The challenges regarding data production

César Guadalupe
Universidad del Pacífico





Abstract This article identifies some major issues regarding the generation and availability of data on youth and adult education. It discusses the production of data on programmes and enrolment, as well as financing and issues related to the identification of the target populations. A special focus is set on the realm of testing skills and competences, given their complexity as well as the paramount profile and importance that they have acquired in recent years. The article stresses the fact that technical attributes of data generation endeavours are contingent upon their purposes. A non-technocratic and more politically-sensitive approach to data generation is promoted.

Systematic data on youth and adult education are scarce, and their quality is often not properly documented or known. This is somewhat typical of a field that is too often overlooked, also in educational policies.

Apart from neglecting practices, there might be other factors preventing the development of a body of evidence that can play a role, not only regarding the analysis and debates on youth and adult education, but also in raising its profile.

This article looks at four areas in which data are scarce or not systematic: (i) programmes and enrolment data; (ii) learning outcomes; (iii) population to be served; and (iv) financing.

Each of these areas faces particular issues. Understanding them will enable stakeholders to better align their data-­related activities by having an organised frame of ref­erence.
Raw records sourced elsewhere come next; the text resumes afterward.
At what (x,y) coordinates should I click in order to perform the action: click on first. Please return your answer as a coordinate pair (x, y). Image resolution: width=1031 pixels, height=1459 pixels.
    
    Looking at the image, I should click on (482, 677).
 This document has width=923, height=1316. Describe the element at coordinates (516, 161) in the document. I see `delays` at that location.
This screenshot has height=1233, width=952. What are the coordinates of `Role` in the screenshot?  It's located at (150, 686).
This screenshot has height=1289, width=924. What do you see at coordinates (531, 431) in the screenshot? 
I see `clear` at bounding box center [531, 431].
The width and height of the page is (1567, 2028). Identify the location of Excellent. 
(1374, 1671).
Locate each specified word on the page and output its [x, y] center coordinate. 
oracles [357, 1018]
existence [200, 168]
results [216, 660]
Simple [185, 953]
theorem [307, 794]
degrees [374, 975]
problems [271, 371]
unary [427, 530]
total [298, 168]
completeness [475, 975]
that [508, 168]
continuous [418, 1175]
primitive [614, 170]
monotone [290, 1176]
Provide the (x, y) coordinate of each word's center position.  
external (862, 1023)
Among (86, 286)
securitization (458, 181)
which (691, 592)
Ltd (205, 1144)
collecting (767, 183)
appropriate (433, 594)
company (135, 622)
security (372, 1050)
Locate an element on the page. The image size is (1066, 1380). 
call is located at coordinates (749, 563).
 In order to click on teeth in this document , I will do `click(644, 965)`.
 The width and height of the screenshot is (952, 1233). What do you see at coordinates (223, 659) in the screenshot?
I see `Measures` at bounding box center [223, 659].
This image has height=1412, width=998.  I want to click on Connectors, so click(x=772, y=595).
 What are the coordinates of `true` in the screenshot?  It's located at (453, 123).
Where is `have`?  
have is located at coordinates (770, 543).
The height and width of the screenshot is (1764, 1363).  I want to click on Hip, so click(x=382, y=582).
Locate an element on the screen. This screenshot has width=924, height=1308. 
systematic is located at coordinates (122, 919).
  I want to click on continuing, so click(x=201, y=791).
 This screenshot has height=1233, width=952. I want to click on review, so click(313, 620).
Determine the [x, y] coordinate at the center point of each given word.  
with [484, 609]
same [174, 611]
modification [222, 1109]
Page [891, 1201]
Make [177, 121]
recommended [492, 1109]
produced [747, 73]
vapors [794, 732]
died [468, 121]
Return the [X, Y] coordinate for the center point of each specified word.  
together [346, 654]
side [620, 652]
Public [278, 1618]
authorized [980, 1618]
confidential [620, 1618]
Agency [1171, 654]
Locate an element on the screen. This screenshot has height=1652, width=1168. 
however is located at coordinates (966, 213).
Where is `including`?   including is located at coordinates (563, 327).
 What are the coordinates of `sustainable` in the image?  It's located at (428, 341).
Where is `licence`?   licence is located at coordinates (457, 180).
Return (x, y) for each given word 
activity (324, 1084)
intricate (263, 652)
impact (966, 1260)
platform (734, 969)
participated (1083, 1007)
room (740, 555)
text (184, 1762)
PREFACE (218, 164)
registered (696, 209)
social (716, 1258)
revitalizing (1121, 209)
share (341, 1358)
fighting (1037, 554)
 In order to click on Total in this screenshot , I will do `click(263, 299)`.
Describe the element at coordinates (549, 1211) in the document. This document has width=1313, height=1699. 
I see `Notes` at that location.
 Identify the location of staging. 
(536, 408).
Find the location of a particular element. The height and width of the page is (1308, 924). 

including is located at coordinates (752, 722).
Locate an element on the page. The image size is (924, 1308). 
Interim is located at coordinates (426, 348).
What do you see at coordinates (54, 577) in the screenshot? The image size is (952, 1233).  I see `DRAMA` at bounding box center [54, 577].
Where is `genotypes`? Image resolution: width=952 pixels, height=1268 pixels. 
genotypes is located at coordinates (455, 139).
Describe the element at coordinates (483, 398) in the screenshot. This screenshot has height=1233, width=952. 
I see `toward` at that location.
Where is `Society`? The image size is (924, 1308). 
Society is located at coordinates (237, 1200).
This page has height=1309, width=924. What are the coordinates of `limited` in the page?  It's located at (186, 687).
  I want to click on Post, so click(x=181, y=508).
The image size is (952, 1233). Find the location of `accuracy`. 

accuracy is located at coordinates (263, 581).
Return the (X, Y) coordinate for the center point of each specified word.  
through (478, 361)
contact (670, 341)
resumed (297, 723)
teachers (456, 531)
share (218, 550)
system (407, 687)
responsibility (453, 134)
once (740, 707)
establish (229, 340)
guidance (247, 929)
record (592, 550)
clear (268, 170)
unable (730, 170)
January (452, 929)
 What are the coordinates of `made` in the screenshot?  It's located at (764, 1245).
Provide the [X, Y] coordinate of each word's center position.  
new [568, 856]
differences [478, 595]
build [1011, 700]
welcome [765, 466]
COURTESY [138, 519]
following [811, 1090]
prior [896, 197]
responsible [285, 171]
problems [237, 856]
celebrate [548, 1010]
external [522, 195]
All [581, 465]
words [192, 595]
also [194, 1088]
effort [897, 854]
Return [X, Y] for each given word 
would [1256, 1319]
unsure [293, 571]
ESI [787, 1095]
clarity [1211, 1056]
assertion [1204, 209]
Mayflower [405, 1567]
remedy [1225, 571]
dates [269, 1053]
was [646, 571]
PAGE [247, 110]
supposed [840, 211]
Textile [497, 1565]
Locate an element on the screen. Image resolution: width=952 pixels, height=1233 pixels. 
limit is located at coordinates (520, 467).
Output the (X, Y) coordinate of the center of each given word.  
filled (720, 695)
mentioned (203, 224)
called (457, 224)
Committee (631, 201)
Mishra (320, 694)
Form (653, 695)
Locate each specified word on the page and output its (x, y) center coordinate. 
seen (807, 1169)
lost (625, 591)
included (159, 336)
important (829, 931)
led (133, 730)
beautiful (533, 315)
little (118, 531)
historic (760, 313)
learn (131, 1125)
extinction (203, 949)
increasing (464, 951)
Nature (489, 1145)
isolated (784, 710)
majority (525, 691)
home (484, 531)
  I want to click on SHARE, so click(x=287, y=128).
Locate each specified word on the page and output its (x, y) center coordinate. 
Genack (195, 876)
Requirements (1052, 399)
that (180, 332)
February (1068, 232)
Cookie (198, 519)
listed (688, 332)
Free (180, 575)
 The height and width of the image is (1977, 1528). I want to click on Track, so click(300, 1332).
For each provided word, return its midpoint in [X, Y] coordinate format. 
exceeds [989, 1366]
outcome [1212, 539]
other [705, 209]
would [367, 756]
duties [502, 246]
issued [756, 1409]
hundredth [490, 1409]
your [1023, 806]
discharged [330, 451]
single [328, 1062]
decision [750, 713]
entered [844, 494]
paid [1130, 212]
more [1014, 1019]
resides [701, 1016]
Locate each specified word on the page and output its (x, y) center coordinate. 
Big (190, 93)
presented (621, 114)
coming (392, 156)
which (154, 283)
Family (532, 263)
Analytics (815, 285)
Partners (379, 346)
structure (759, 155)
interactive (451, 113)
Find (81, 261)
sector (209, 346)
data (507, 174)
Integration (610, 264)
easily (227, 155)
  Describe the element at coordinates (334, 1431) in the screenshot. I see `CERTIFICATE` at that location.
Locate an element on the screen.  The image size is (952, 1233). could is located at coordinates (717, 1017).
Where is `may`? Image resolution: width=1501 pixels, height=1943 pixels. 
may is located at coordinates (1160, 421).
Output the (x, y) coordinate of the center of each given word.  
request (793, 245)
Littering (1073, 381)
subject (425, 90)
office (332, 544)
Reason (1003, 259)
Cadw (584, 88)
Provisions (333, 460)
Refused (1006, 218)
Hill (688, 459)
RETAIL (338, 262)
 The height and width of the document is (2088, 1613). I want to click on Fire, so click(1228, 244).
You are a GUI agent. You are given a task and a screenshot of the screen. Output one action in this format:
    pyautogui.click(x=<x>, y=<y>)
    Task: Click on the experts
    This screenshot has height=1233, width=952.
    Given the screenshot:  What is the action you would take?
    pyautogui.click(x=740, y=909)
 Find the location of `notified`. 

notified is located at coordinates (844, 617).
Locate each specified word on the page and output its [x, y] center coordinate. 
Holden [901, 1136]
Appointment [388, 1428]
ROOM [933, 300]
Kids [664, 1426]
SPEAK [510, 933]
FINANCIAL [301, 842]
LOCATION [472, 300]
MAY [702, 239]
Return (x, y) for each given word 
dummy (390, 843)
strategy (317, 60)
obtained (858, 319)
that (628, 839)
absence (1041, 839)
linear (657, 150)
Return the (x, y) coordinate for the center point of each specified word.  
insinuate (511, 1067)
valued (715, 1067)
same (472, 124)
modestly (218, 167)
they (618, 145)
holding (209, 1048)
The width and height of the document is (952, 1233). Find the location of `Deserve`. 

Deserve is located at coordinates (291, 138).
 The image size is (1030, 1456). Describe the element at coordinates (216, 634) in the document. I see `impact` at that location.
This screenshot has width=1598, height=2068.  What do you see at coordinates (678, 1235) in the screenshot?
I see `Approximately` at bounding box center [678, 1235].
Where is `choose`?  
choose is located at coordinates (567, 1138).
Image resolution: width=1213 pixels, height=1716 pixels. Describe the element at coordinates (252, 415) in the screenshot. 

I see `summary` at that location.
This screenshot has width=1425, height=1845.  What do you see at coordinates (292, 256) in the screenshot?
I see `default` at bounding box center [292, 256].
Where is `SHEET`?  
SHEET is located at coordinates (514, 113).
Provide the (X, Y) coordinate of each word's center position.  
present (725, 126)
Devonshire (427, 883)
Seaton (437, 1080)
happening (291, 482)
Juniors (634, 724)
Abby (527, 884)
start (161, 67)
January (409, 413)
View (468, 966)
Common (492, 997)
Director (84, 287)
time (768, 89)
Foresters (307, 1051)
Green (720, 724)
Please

Educational programmes and enrolment

Youth and adult education programmes are highly diverse in the way they are organised and delivered, as well as which agencies are involved in organising and delivering them. The purposes that they aim to serve are equally diverse. In comparison to regular school programmes for children, however, the world of youth and adult education seems to be much more difficult to grasp.

We can nevertheless sort youth and adult education programmes into three main categories: (i) programmes that are equivalent to those recognised as “official” in the country, that is leading towards official certifications that open up opportunities for further studies in the formal education system; (ii) programmes with specific purposes that serve specific needs and do not lead to formal certifications; and (iii) a combination of the first two.

The first group of programmes can be mapped into the national qualifications structure, and into the International Standard Classification of Education (UNESCO/UIS 2013). The organisation of enrolment and graduation records should facilitate that transfer. The second group of programmes represents a different challenge, since there is no need to map them into formal tracks, unless a standard compilation of data is needed for some specific purposes. In this case, a flexible classification scheme that acknowledges the nature of these programmes (as continuing education not leading to formal certificates) is called for.

In both cases (as well as in those cases that combine the two), agreement among stakeholders is needed. Some might need to accept that data generation might not have the exact form that they would like it to, but that there is a more general benefit stemming from being able to portray a comprehensive and reliable map of youth and adult education programmes in general.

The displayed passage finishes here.